Portfolio distribution: Diversification
A very good comment about portfolio diversification from Murali, my co-author to renewable energy blog. By the way, he is the guy who first pointed me to look at alternative ethanol energy even before president's State of Union speech.
I agree with him that international and metals are missing from my portfolio. distribution. I, for one, have not been able to fully understand the commodity market. I know what moves them and when, but have not had time to look into them fully. And so have stayed away from them. I did mention in my where to invest post about looking at commodity this year. In fact, that is one of my new year resolutions to understand the commodities market.
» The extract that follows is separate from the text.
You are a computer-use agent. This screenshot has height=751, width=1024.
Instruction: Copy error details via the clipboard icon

About international, I should thank Murali to get this to the front. I do have my 401K account (about 20% of my Ameritrade portfolio) in two international fidelity funds. One is a European fund and other a World fund. As I am young, both are aggresive growth funds. I will update "my current portfolio" with this too. I like following the market, but don't have time to follow everything, so this way I get exposure to international markets, but don;t have to actively follow them.
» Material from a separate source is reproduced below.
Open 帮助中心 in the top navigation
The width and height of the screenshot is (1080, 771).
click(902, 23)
Most stocks that I buy have a story behind them. There is a logic to why they will go down or up. And as my logic unfolds, I gain from my positions. As I am not a fortune teller, many a times my story doesn't come true. So, when I notice that I was wrong, I close my position and look somewhere else. In fact, that is what happened with GNBT recently, it went up too fast and I couldn't find the reason why so I put a couple of orders so that the position closes earlier.
Now this may a cliche, but this is one of the lessons that I learnt from Warren Buffet. Never invest in something that you don't understand. You should applaud the self control of a man with about tens of billion of cash on hand and Nasdaq market booming. He didn't invest in technology because, as per his statement, he didn't understand them. I believe everyone should develop his/her investment style, but it's always good to learn from your and other's mistakes as well as success.
Finally an unrelated comment; you can over do diversification. Most academic studies have proved that you don't gain much reduction in volatility after 30 stocks. In fact, risk reduction from 20 to 30 stocks is also not big enough.